- **YOUR INSTRUCTIONS**
Convert everything below from the line containing "The height and width of the screenshot is (943, 1680)." down to the line containing "(262, 260)." into a Markdown table with the columns Row and Line, leaving out blank lines. Each row should hold a row number and one line.
=====
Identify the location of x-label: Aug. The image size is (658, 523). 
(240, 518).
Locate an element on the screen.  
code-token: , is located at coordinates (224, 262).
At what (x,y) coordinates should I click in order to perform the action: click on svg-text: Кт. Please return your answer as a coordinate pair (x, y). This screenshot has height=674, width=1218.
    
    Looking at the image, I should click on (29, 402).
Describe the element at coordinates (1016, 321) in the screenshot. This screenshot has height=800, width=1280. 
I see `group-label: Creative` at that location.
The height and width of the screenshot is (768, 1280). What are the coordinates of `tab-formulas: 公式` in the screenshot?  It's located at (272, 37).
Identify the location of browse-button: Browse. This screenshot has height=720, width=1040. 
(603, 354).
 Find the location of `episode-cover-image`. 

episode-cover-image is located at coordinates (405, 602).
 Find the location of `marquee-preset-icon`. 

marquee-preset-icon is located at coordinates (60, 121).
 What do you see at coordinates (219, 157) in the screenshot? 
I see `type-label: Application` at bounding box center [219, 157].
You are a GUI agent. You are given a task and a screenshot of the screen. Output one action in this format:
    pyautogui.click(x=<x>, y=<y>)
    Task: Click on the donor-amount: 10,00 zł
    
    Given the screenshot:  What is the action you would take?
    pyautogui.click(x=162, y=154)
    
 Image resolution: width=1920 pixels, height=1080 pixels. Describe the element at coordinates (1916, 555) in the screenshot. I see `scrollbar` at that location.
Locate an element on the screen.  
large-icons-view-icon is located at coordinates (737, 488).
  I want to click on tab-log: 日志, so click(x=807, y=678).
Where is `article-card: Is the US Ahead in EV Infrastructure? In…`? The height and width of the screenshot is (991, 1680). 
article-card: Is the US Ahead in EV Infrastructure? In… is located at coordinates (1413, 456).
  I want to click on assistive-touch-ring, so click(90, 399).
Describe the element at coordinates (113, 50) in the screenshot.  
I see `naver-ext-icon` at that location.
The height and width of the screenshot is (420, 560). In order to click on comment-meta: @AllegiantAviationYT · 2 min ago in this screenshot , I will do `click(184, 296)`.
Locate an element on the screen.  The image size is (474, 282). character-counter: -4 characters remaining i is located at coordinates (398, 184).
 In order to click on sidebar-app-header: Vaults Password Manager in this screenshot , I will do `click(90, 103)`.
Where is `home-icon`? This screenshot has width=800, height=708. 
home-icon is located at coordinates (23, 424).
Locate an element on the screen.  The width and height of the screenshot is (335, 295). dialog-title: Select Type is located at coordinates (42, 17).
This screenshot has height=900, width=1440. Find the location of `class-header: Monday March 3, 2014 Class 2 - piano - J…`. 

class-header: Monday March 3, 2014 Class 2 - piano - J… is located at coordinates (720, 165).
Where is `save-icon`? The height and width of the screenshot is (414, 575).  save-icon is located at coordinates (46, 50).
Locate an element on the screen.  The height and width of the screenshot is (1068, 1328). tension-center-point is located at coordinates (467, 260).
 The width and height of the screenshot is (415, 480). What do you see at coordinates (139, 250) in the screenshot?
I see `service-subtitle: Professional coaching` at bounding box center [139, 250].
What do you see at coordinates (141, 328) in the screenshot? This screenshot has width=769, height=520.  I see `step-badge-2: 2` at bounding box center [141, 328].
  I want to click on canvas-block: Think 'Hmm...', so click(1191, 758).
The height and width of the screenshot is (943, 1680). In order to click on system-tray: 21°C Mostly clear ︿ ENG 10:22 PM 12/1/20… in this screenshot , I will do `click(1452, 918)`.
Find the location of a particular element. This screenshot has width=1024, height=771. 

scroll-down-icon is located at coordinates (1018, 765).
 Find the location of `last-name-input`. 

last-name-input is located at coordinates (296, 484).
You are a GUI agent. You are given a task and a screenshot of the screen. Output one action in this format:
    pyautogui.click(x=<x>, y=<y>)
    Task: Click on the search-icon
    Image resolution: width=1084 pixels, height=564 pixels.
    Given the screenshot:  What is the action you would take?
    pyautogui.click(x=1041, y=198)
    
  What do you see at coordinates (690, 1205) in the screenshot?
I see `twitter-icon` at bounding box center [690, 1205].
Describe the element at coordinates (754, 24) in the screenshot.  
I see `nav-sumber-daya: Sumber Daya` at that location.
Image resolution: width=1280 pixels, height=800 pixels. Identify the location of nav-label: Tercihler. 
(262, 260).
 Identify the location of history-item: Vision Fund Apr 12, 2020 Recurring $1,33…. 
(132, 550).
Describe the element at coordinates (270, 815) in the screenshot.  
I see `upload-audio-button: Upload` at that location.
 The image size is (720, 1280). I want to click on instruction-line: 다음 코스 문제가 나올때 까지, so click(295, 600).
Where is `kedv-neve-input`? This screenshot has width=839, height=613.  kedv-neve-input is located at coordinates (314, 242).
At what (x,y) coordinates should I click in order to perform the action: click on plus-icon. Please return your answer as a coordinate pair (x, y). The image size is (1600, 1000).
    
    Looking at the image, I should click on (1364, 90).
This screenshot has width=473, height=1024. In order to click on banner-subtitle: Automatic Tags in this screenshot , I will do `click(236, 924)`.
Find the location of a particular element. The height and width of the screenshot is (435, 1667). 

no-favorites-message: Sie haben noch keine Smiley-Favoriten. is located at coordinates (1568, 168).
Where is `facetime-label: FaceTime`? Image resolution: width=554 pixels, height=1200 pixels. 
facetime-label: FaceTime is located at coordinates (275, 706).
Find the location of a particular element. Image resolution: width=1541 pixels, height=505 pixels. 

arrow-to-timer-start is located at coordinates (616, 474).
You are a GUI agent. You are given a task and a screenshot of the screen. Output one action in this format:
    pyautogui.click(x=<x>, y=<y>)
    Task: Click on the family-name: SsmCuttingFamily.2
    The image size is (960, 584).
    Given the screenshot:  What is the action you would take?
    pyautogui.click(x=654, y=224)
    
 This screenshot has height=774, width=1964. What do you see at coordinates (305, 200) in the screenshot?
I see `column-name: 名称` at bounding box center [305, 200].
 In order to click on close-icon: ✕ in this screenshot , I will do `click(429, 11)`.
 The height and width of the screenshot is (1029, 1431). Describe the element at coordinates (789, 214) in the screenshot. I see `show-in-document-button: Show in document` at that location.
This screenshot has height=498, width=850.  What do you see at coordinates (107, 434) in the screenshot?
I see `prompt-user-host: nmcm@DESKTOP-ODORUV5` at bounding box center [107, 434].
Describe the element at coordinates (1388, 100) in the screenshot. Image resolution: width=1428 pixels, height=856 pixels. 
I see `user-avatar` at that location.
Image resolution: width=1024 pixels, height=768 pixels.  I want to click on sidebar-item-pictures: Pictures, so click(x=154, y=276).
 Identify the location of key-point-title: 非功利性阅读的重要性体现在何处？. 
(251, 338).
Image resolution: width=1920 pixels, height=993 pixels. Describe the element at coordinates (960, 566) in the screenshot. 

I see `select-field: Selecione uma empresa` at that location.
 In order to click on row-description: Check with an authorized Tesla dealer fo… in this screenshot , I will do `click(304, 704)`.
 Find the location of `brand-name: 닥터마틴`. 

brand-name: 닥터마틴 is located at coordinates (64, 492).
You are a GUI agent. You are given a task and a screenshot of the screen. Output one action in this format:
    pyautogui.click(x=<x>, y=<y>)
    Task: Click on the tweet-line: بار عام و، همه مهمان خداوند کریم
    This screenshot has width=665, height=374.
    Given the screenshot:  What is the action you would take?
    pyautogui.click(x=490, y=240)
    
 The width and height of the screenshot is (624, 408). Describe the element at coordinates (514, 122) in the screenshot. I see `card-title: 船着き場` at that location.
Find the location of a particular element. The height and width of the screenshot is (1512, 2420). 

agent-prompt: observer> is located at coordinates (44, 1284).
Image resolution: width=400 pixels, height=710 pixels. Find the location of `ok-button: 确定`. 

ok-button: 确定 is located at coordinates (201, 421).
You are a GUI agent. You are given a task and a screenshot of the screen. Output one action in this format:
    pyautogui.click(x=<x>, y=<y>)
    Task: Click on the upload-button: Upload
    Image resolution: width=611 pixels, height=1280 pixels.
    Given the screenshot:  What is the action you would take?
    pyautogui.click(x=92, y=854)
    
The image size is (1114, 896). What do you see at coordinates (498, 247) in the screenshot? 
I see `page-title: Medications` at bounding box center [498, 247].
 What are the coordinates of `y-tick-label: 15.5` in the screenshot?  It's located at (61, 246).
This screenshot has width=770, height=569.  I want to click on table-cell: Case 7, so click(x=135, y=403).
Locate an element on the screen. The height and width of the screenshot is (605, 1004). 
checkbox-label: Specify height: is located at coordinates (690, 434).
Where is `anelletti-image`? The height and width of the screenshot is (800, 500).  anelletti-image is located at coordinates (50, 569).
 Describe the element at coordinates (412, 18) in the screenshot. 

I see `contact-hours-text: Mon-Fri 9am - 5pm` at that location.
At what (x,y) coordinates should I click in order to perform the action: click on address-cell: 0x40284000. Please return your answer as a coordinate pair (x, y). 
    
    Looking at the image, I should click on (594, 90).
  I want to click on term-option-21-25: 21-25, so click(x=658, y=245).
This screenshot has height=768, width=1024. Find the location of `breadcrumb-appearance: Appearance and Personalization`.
=====
- **EXERCISE SOLUTION**
| Row | Line |
|---|---|
| 1 | The height and width of the screenshot is (943, 1680). In order to click on system-tray: 21°C Mostly clear ︿ ENG 10:22 PM 12/1/20… in this screenshot , I will do `click(1452, 918)`. |
| 2 | Find the location of a particular element. This screenshot has width=1024, height=771.  |
| 3 | scroll-down-icon is located at coordinates (1018, 765). |
| 4 |  Find the location of `last-name-input`.  |
| 5 | last-name-input is located at coordinates (296, 484). |
| 6 | You are a GUI agent. You are given a task and a screenshot of the screen. Output one action in this format: |
| 7 |     pyautogui.click(x=<x>, y=<y>) |
| 8 |     Task: Click on the search-icon |
| 9 |     Image resolution: width=1084 pixels, height=564 pixels. |
| 10 |     Given the screenshot:  What is the action you would take? |
| 11 |     pyautogui.click(x=1041, y=198) |
| 12 |   What do you see at coordinates (690, 1205) in the screenshot? |
| 13 | I see `twitter-icon` at bounding box center [690, 1205]. |
| 14 | Describe the element at coordinates (754, 24) in the screenshot.   |
| 15 | I see `nav-sumber-daya: Sumber Daya` at that location. |
| 16 | Image resolution: width=1280 pixels, height=800 pixels. Identify the location of nav-label: Tercihler.  |
| 17 | (262, 260). |